Pékin, jour 2.
Le ciel est tout blanc, il fait chaud et brumeux. Par un obscur concours de circonstances, nous sommes momentanément privées de nos cartes bancaires. Que font deux filles brutalement et injustement privées de leurs cartes bancaires? Du shopping, bien entendu, avec le fond des poches. Consolation au lin léger, chemises douces vert-de-gris et ardoise, écharpes semées de petits chats rouges à l'air satisfait (oui, c'est un post anecdotique, mais je suis en vacances, aussi).

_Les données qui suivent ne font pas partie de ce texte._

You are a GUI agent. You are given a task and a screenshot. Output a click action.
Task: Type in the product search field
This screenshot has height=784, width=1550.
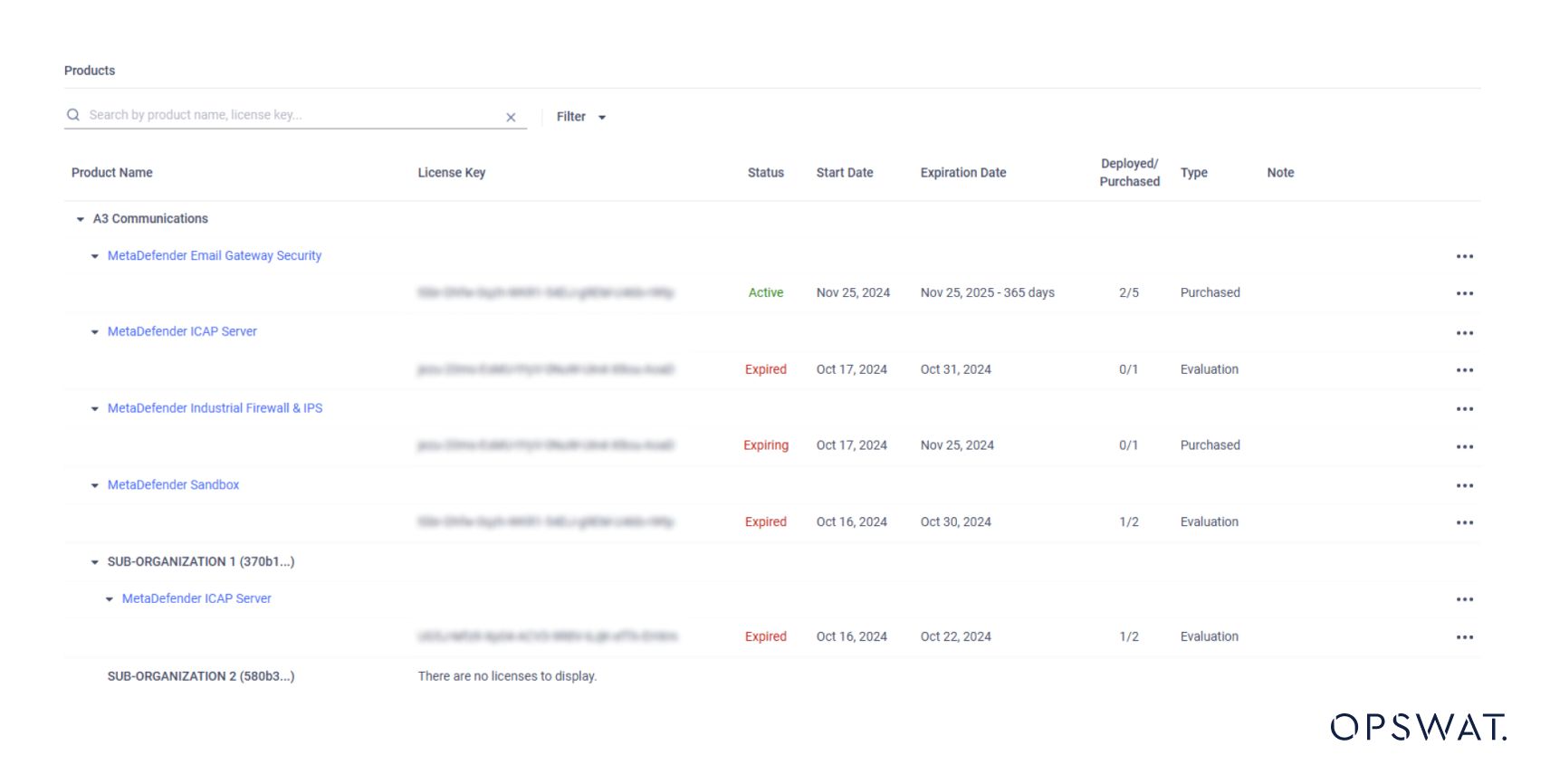pyautogui.click(x=290, y=115)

Balade au petit bonheur dans le Houhai, quartier central de Pékin qui regroupe cinq lacs artificiels et leurs environs, où se tiennent tours majestueuses et temples discrets. Nous quittons les hutongs et leur enchevêtrement savant, envahies de tas - innombrables tas, de sable, de terre, de gravats, de briques, de... choses -, pour un quartier plus apprêté et reconstruit pour l'oeil touristique. Léger côté Disneyland.... Boutiques proprettes, musiciens, odeurs mêlées du tofu grillé et des churros.
Etrange ambiance autour du lac : des bars innombrables alignent leurs terrasses, poussés comme des champignons ces dix dernières années, vides ou quasiment. A l'intérieur, des petites chanteuses, chanteurs, déclinent des mélopées sentimentales et autres tubes revisités, et des jeunes types fatiguants nous pressent d'entrer.... De l'extérieur, les chanteurs paraissent encagés, sinistrement seuls et impavides sous les sunlights roses. Les musiques se mélangent dans la rue et nous pressons le pas pour échapper à la cacophonie.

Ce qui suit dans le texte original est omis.